Andam o ano todo a invejar o corpo da Gisele Bundchen ou da Adriana Lima, que mal tiveram as crias já estão outra vez com a boa forma (se é que alguma vez a perderam durante a gravidez), mas foi só a H&M fazer uma campanha com uma modelo plus size (designação dada às modelos mais gordas), para que meio mundo viesse dizer que ela é que é normal que as outras é que são umas escanzeladas.
A rapariga é gira (ninguém está a dizer o contrário), pode representar a maior parte das mulheres, mas sejamos honestos: pode-se dizer que ela não é/está gorda? Podemos chamar-lhe "cheinha", "roliça", mas o que queremos dizer é que ela é uma modelo mais gorda que as outras ditas escanzeladas.

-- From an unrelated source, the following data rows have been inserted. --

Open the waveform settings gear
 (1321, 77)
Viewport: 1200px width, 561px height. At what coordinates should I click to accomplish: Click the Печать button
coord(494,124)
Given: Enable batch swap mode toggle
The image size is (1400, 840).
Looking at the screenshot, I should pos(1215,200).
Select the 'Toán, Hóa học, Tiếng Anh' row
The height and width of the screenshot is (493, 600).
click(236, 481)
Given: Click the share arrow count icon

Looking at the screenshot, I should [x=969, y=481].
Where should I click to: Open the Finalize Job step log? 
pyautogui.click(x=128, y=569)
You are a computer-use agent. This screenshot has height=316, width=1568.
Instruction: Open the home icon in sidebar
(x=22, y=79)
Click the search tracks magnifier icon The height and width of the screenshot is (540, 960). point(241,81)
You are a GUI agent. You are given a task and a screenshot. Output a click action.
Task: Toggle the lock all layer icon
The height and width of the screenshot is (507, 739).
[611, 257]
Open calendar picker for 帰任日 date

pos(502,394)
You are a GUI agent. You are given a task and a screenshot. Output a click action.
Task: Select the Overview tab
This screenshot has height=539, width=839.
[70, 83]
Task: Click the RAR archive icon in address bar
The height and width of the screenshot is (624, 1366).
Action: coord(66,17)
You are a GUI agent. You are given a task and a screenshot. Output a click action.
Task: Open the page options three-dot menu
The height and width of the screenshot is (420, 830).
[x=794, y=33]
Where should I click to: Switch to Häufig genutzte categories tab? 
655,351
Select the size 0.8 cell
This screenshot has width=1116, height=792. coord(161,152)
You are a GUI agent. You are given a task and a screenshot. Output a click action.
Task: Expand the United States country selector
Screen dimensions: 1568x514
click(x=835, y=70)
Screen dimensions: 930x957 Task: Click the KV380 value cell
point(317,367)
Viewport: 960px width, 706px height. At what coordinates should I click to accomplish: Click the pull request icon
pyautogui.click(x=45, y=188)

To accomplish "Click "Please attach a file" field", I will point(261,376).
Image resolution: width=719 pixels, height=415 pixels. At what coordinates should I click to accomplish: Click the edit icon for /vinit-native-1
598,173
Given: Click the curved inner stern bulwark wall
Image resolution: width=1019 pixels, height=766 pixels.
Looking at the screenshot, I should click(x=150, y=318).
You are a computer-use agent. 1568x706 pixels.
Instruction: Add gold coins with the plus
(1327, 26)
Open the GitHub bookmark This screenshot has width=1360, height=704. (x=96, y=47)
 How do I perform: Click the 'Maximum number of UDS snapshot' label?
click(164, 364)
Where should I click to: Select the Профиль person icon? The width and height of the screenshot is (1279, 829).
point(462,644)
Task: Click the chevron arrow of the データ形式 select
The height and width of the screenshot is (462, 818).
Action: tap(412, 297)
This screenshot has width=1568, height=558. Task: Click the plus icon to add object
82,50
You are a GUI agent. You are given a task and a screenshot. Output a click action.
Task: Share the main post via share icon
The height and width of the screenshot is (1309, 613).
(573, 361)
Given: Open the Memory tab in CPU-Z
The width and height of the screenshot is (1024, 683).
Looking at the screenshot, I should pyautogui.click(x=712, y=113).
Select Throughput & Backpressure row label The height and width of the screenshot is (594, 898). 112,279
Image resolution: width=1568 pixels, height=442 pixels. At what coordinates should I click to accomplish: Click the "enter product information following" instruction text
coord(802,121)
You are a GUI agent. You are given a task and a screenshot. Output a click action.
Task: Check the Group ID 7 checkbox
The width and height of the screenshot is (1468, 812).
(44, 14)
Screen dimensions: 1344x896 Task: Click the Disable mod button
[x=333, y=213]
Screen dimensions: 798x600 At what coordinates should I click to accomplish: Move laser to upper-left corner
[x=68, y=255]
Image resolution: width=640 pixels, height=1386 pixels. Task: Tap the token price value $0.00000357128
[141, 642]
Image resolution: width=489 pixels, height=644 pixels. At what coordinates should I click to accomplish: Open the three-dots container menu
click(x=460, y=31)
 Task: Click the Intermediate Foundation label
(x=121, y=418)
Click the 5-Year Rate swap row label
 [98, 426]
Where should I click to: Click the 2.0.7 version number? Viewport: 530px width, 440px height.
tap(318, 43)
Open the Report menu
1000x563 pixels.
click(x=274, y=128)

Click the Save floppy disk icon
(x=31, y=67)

Não tenho nada contra gordas ou magras, roliças ou escanzeladas, mas chateia-me o facto de se poder chamar alguém de magra, dizer que não devem comer nada e que um qualquer ventinho é capaz de levar-lhes para longe, mas assim que se diz que uma rapariga está gorda, estamos a ser insensíveis.
Os critérios deveriam ser os mesmos: da mesma forma que se aponta o dedo a uma magra por concluír que só come ar, devia-se poder chamar atenção à outra por se pensar que come tudo menos ar.